My friends made their halo odst cosplays for london mcm 17 from pepakura, fibre glass and filler; but i've seen people making cosplays from matte board and plasti-dip as well.

can anyone reccomend which of these two, or any other options, which would be cheap (£300 budget) and constructable using minimal space (small house X< )



Last edited by thegundamguy (11 Sep 2010 - 00:43)
11 Sep 2010 - 00:5840422
My next planned cosplay needs shoulder and breast plates and I was thinking of using light-weight wire mesh and paper mache if that helps?
You have a much larger budget than me though so you could try craft foam and/or that posh moulding putty stuff I can't remember the name of. My costume budget is usually about £40 so I've never really considered the more expensive materials.



Last edited by visiting_wizard (11 Sep 2010 - 01:00)
11 Sep 2010 - 01:0540423
Quote visiting_wizard:
My next planned cosplay needs shoulder and breast plates and I was thinking of using light-weight wire mesh and paper mache if that helps?

◆ Directives ◆
1 - Reproduce the stretch of the cosplay forum thread from "Last edited by thegundamguy" through "2010 - 01:00)".
2 - List every material named in the sentence of the cosplay forum thread that begins "My friends made their halo odst cosplays".

◆ Supplied data ◆
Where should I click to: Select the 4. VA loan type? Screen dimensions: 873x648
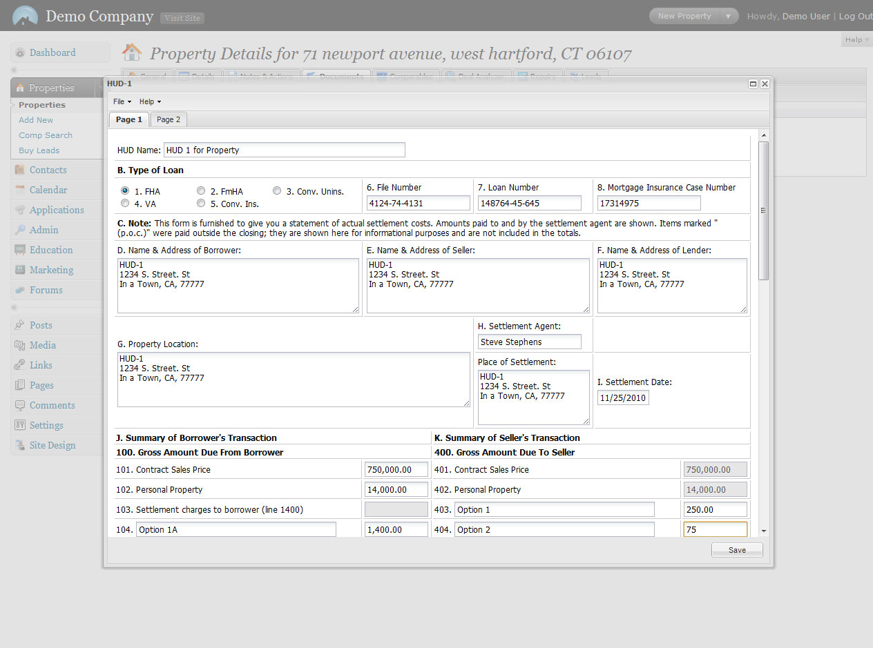click(x=125, y=204)
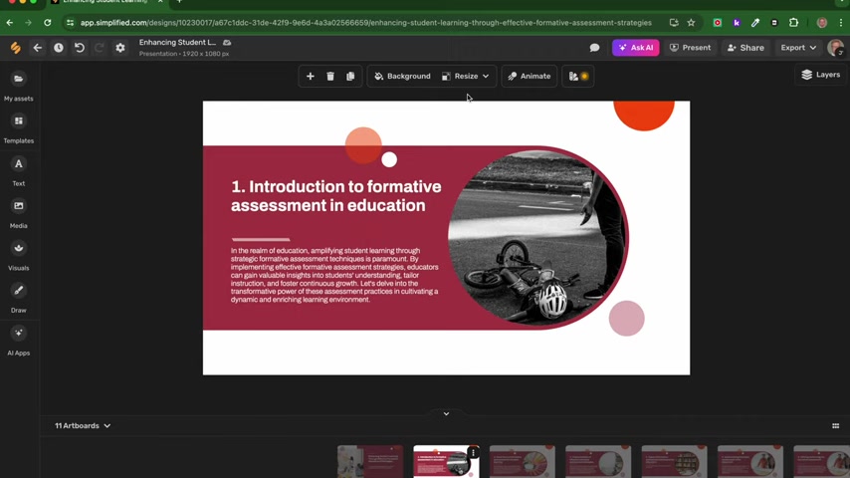
Task: Collapse the artboards panel chevron
Action: [x=446, y=413]
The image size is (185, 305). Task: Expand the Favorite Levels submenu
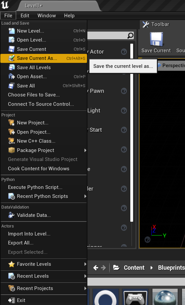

◆ Results in order ◆
1 -
Last edited by thegundamguy (11 Sep 2010 - 00:43)
11 Sep 2010 - 00:5840422
My next planned cosplay needs shoulder and breast plates and I was thinking of using light-weight wire mesh and paper mache if that helps?
You have a much larger budget than me though so you could try craft foam and/or that posh moulding putty stuff I can't remember the name of. My costume budget is usually about £40 so I've never really considered the more expensive materials.



Last edited by visiting_wizard (11 Sep 2010 - 01:00)

2 - pepakura, fibre glass, filler, matte board, plasti-dip